Aim of the task: Transcribe exactly, and only, the lines running from the one with "Clasificación (429, 804)" to the end of the entries below, both included, without any pictures.

Stored data:
= = = = = = =

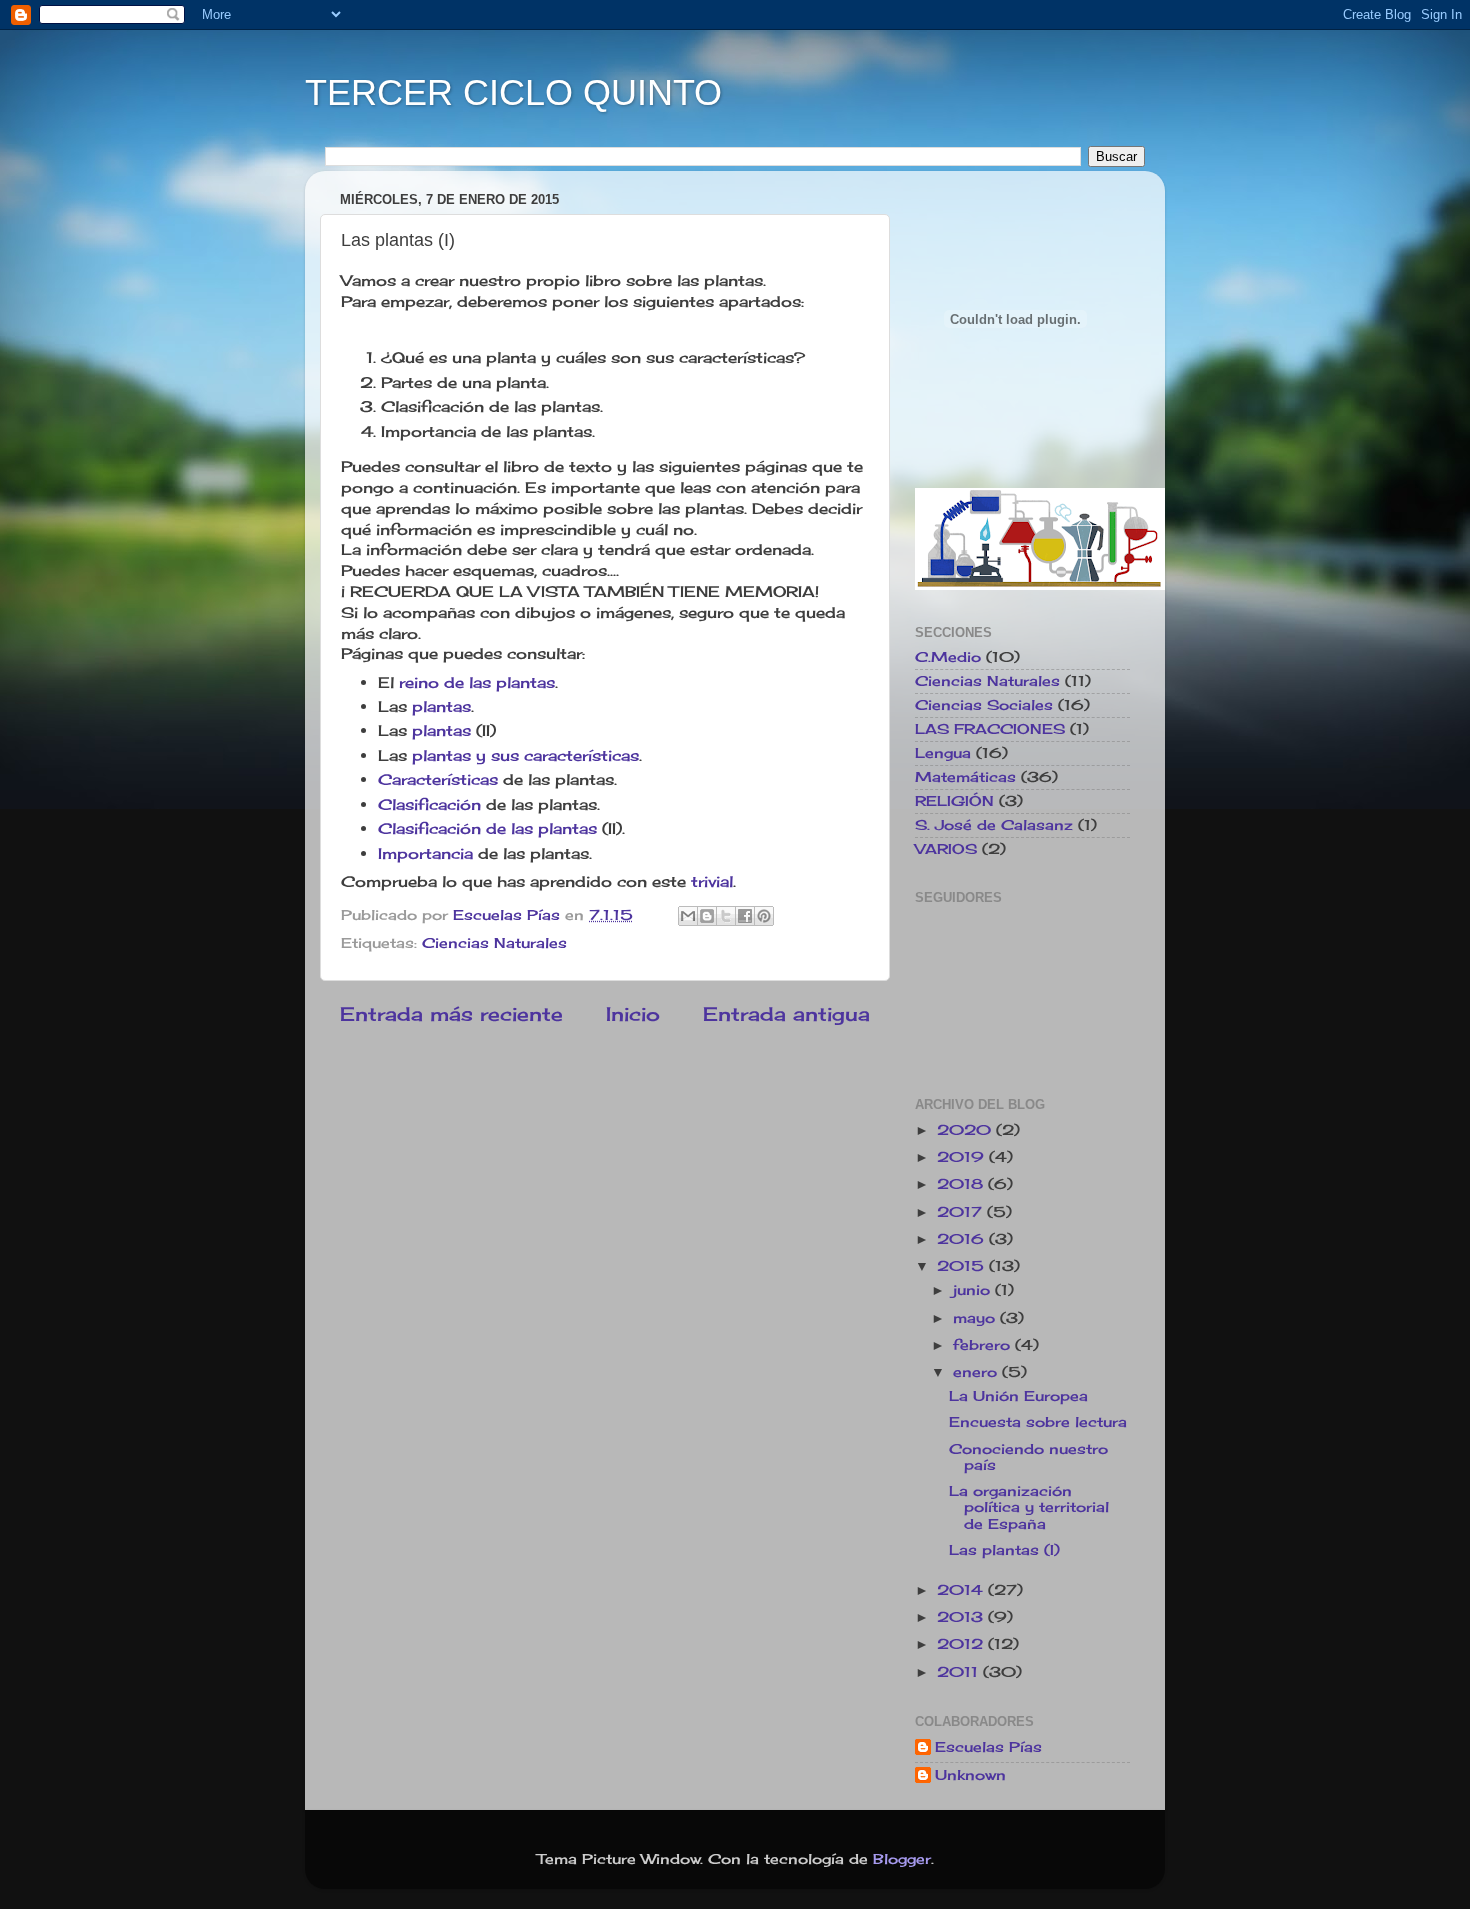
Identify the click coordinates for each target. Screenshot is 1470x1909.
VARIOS (946, 849)
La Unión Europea (1018, 1396)
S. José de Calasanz (994, 825)
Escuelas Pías (988, 1747)
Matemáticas (965, 777)
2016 (963, 1239)
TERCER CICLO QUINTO (513, 92)
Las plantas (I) (1004, 1550)
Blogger (902, 1859)
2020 (966, 1130)
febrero (984, 1345)
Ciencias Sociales (984, 705)
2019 (963, 1157)
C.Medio (948, 657)
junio (974, 1290)
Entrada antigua (786, 1014)
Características (438, 779)
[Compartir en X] (726, 916)
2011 (960, 1672)
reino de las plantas (474, 682)
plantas (439, 706)
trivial (712, 881)
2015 (963, 1266)
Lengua (943, 753)
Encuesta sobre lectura (1038, 1422)
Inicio (633, 1014)
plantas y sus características (525, 755)
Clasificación (429, 804)
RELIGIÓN (954, 801)
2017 (962, 1212)
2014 (962, 1590)
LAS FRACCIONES (990, 729)
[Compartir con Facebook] (745, 916)
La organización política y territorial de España (1029, 1507)
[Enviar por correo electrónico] (688, 916)
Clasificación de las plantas (487, 828)
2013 (962, 1617)
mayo (976, 1318)
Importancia (428, 853)
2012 (962, 1644)
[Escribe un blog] (707, 916)
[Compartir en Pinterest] (764, 916)
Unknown (970, 1775)
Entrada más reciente (451, 1014)
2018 (962, 1184)
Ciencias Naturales (494, 943)
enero (977, 1372)
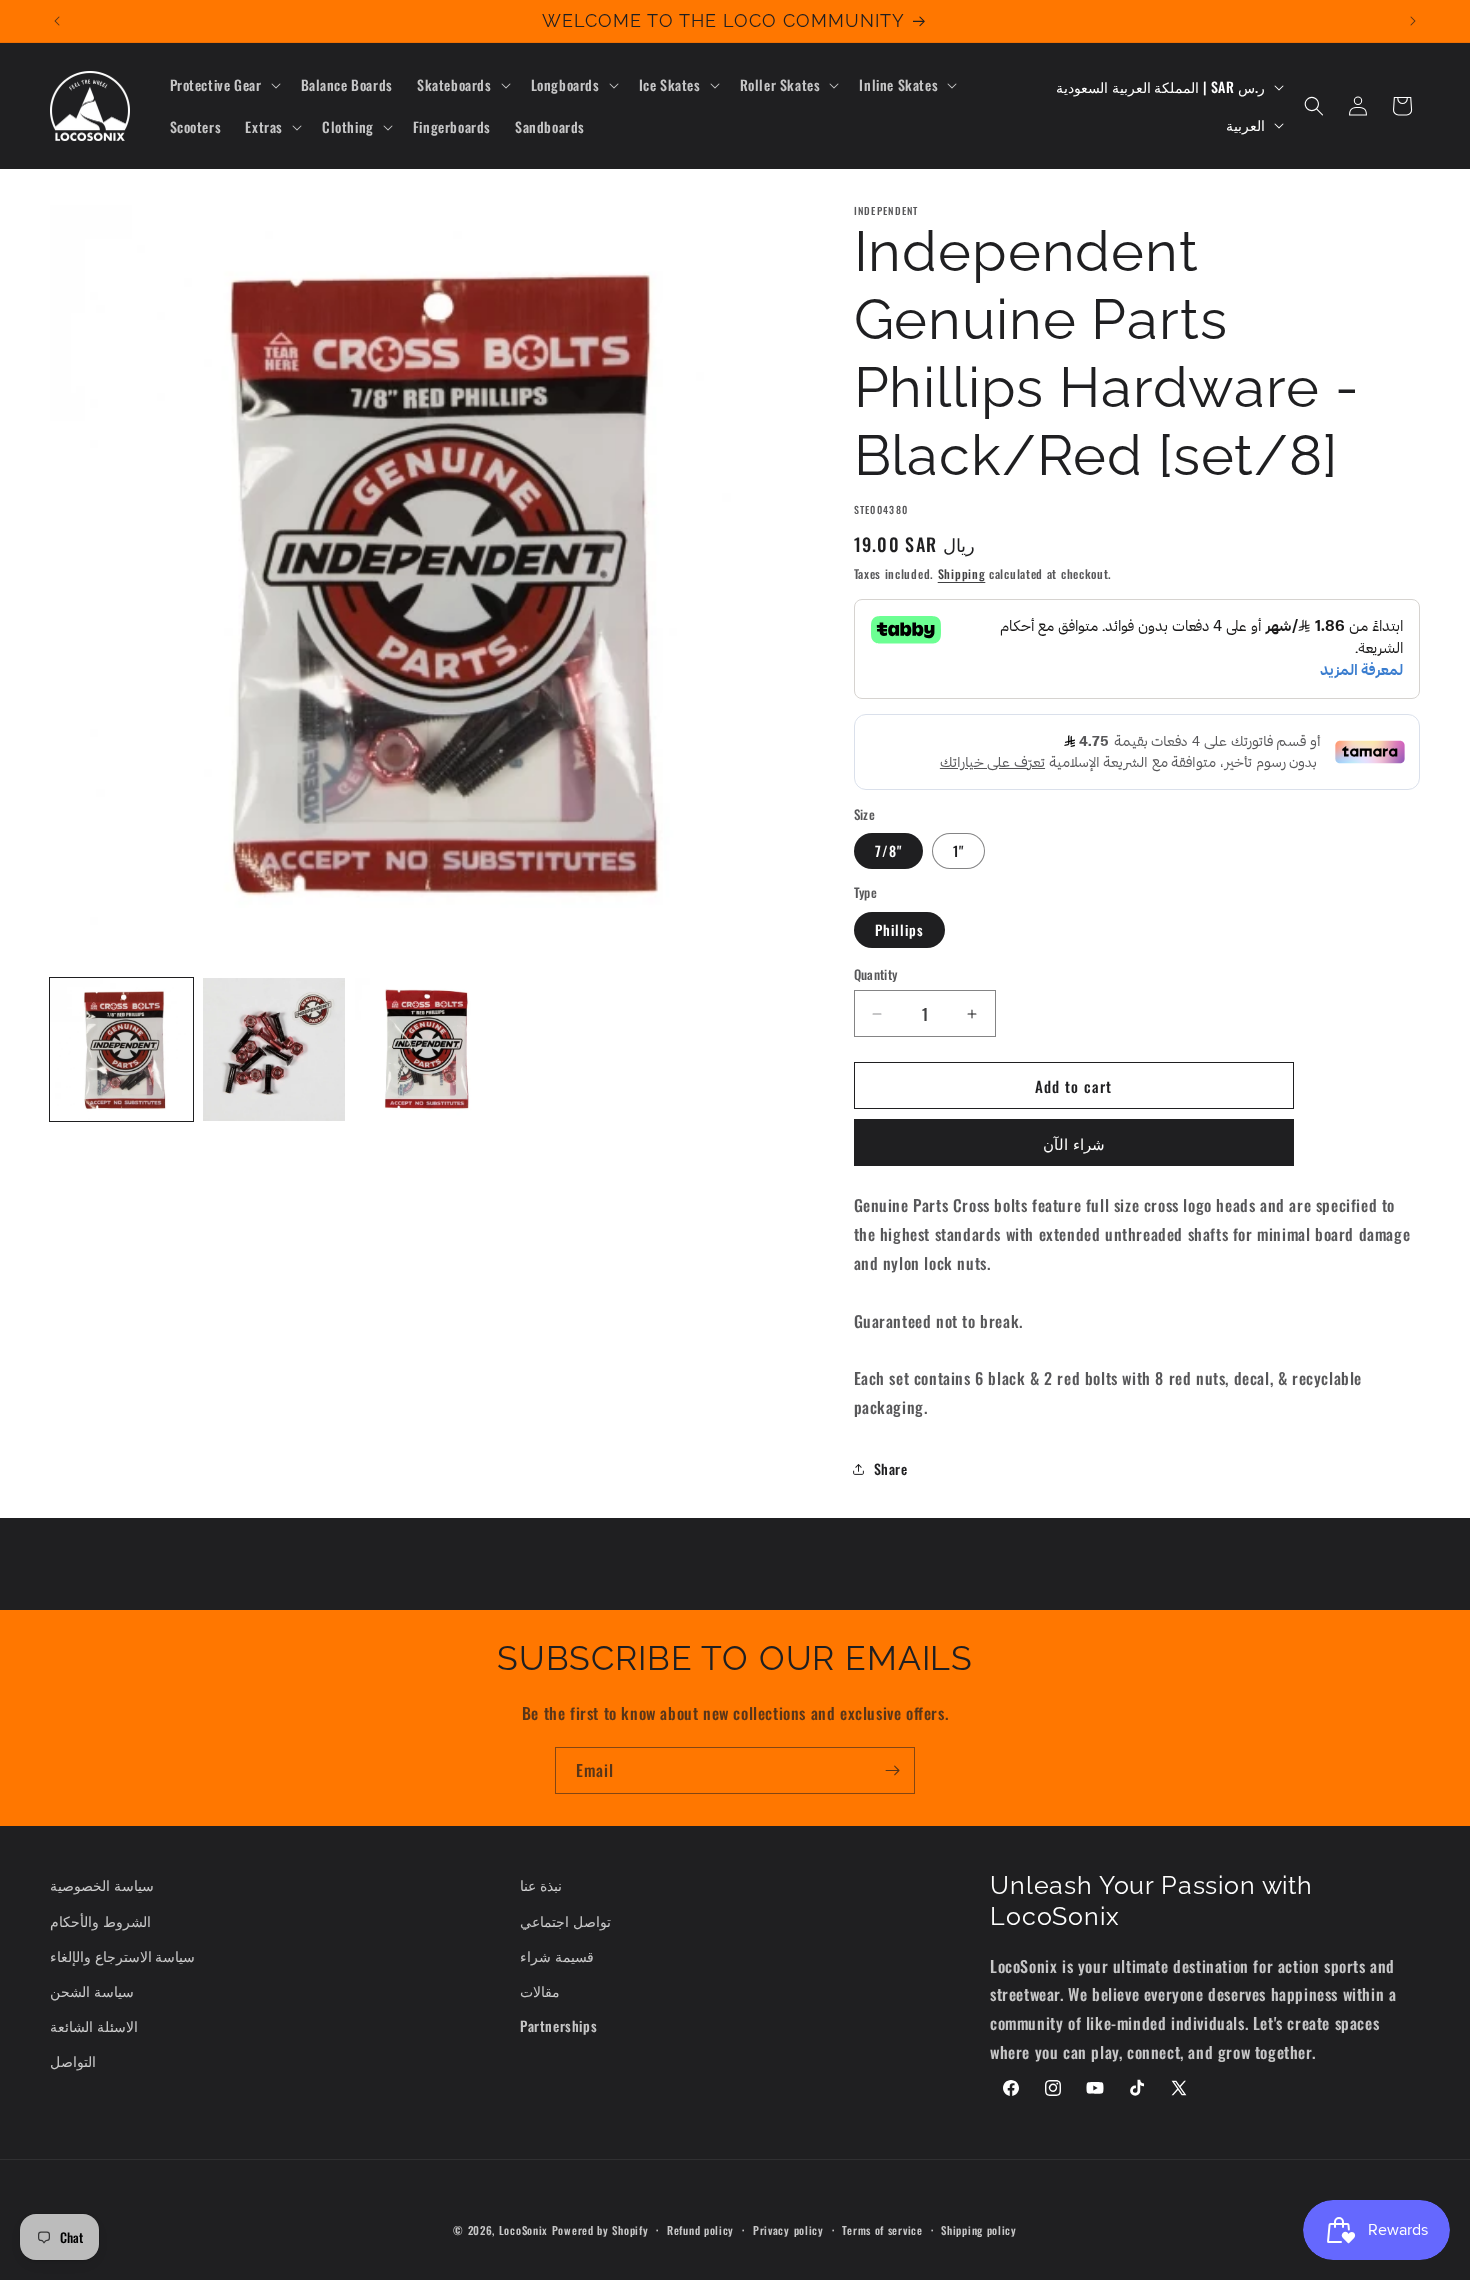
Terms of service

= = = = = = =

Task response:
Clasificación (429, 804)
RELIGIÓN (954, 801)
2017 (962, 1212)
2014 (962, 1590)
LAS FRACCIONES (990, 729)
[Compartir con Facebook] (745, 916)
La organización política y territorial de España (1029, 1507)
[Enviar por correo electrónico] (688, 916)
Clasificación de las plantas (487, 828)
2013 (962, 1617)
mayo (976, 1318)
Importancia (428, 853)
2012 (962, 1644)
[Escribe un blog] (707, 916)
[Compartir en Pinterest] (764, 916)
Unknown (970, 1775)
Entrada más reciente (451, 1014)
2018 (962, 1184)
Ciencias Naturales (494, 943)
enero (977, 1372)
Terms of service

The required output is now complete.